**Exercise prompt**
Consider the listing below. Extract exactly the lines from the line containing "01LV013 (78, 1435)" to the line containing "Cyrus (446, 2278)", both included.
····················
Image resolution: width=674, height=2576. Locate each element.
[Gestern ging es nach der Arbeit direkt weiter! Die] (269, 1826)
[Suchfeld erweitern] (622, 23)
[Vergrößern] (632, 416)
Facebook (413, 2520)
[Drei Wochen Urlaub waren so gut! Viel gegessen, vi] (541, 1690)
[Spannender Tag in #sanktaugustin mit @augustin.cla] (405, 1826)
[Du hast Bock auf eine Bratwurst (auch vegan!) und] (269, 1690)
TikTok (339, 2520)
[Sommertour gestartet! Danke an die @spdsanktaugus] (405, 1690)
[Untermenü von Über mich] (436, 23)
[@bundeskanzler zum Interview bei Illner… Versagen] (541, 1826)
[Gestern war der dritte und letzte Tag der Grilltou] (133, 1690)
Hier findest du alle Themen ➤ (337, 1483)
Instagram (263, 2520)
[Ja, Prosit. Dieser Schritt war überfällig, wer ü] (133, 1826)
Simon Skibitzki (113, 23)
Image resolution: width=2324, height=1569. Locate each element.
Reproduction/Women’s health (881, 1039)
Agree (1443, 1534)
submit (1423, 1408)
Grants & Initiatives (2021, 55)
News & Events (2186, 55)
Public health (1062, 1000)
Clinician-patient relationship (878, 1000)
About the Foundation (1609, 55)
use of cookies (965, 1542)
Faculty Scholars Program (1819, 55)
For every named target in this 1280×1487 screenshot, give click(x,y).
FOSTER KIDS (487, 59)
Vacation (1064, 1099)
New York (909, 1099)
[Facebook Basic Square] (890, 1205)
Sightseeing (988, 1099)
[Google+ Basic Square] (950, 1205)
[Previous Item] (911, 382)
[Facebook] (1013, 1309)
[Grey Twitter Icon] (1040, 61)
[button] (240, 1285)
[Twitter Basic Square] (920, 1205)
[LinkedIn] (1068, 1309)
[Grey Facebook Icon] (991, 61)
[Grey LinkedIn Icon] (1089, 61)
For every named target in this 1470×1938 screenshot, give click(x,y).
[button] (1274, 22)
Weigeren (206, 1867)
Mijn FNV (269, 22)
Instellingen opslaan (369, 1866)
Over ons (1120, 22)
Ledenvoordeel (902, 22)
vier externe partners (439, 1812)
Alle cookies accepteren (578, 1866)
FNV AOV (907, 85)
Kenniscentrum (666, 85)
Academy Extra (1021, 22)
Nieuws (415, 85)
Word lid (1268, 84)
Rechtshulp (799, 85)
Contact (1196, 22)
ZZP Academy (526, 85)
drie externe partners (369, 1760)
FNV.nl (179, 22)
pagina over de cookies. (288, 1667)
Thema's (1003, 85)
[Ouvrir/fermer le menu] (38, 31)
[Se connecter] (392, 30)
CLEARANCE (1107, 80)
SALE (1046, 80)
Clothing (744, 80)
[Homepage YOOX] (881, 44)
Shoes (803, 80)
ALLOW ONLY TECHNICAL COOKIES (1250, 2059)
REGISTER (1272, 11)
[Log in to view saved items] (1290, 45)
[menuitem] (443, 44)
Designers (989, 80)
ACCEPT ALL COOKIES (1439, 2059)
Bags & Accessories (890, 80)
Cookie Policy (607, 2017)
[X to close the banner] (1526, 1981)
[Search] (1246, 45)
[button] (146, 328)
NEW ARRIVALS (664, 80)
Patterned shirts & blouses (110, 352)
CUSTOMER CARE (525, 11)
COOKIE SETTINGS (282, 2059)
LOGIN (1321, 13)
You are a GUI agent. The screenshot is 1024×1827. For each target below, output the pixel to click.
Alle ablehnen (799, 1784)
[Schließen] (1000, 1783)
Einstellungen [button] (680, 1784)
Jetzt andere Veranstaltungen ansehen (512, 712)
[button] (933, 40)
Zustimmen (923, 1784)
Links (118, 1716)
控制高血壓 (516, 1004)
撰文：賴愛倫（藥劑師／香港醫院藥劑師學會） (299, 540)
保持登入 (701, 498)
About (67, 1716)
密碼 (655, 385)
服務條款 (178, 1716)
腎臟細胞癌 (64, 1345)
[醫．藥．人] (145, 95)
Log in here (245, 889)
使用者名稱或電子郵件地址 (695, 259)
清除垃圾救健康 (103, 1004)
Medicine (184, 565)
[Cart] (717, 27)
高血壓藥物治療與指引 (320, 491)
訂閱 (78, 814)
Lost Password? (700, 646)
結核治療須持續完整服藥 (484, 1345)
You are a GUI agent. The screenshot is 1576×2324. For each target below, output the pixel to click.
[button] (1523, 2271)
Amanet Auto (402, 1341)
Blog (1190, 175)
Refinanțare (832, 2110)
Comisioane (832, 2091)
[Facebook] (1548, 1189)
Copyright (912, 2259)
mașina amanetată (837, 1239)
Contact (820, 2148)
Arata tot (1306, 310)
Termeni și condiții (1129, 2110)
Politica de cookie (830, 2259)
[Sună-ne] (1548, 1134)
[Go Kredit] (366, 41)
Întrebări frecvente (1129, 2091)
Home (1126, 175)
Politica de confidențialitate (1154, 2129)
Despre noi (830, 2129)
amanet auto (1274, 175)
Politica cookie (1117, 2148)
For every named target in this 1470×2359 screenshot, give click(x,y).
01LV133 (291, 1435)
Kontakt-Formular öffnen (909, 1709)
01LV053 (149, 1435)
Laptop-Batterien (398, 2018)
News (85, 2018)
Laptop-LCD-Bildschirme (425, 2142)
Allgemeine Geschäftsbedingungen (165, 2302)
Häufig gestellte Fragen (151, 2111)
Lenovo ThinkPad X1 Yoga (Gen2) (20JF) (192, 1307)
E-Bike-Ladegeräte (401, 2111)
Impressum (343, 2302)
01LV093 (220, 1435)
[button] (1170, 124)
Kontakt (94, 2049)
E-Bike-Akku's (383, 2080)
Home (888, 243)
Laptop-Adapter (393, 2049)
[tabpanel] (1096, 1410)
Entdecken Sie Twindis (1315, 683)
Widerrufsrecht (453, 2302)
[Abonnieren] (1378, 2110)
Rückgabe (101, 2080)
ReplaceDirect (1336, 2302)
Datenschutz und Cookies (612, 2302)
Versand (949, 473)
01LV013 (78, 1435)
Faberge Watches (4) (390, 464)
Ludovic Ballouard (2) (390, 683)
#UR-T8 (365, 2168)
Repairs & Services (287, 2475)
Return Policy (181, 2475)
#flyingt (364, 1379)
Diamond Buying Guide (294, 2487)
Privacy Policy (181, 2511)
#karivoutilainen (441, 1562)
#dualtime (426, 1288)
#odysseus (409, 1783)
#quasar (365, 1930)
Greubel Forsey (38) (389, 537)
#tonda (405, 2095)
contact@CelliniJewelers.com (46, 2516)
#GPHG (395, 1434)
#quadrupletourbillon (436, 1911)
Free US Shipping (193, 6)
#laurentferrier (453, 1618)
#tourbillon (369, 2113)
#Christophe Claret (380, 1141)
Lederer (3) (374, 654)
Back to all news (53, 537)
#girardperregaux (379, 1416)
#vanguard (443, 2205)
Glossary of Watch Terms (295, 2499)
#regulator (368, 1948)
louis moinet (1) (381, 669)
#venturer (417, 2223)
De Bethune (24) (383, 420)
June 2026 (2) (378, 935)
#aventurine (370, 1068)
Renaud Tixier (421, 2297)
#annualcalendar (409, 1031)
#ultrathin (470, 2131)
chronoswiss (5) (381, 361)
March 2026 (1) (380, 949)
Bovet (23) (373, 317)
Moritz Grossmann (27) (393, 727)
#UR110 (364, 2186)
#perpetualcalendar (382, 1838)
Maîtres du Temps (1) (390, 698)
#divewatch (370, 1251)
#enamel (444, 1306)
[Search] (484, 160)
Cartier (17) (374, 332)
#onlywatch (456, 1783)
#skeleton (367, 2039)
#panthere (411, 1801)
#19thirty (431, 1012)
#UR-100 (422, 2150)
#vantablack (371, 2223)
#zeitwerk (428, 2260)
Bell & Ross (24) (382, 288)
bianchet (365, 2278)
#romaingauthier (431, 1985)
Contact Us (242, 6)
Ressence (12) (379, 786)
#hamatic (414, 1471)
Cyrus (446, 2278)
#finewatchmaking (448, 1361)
····················
**Written answer**
01LV013 (78, 1435)
Faberge Watches (4) (390, 464)
Ludovic Ballouard (2) (390, 683)
#UR-T8 (365, 2168)
Repairs & Services (287, 2475)
Return Policy (181, 2475)
#flyingt (364, 1379)
Diamond Buying Guide (294, 2487)
Privacy Policy (181, 2511)
#karivoutilainen (441, 1562)
#dualtime (426, 1288)
#odysseus (409, 1783)
#quasar (365, 1930)
Greubel Forsey (38) (389, 537)
#tonda (405, 2095)
contact@CelliniJewelers.com (46, 2516)
#GPHG (395, 1434)
#quadrupletourbillon (436, 1911)
Free US Shipping (193, 6)
#laurentferrier (453, 1618)
#tourbillon (369, 2113)
#Christophe Claret (380, 1141)
Lederer (3) (374, 654)
Back to all news (53, 537)
#girardperregaux (379, 1416)
#vanguard (443, 2205)
Glossary of Watch Terms (295, 2499)
#regulator (368, 1948)
louis moinet (1) (381, 669)
#venturer (417, 2223)
De Bethune (24) (383, 420)
June 2026 (2) (378, 935)
#aventurine (370, 1068)
Renaud Tixier (421, 2297)
#annualcalendar (409, 1031)
#ultrathin (470, 2131)
chronoswiss (5) (381, 361)
March 2026 (1) (380, 949)
Bovet (23) (373, 317)
Moritz Grossmann (27) (393, 727)
#UR110 (364, 2186)
#perpetualcalendar (382, 1838)
Maîtres du Temps (1) (390, 698)
#divewatch (370, 1251)
#enamel (444, 1306)
[Search] (484, 160)
Cartier (17) (374, 332)
#onlywatch (456, 1783)
#skeleton (367, 2039)
#panthere (411, 1801)
#19thirty (431, 1012)
#UR-100 (422, 2150)
#vantablack (371, 2223)
#zeitwerk (428, 2260)
Bell & Ross (24) (382, 288)
bianchet (365, 2278)
#romaingauthier (431, 1985)
Contact Us (242, 6)
Ressence (12) (379, 786)
#hamatic (414, 1471)
Cyrus (446, 2278)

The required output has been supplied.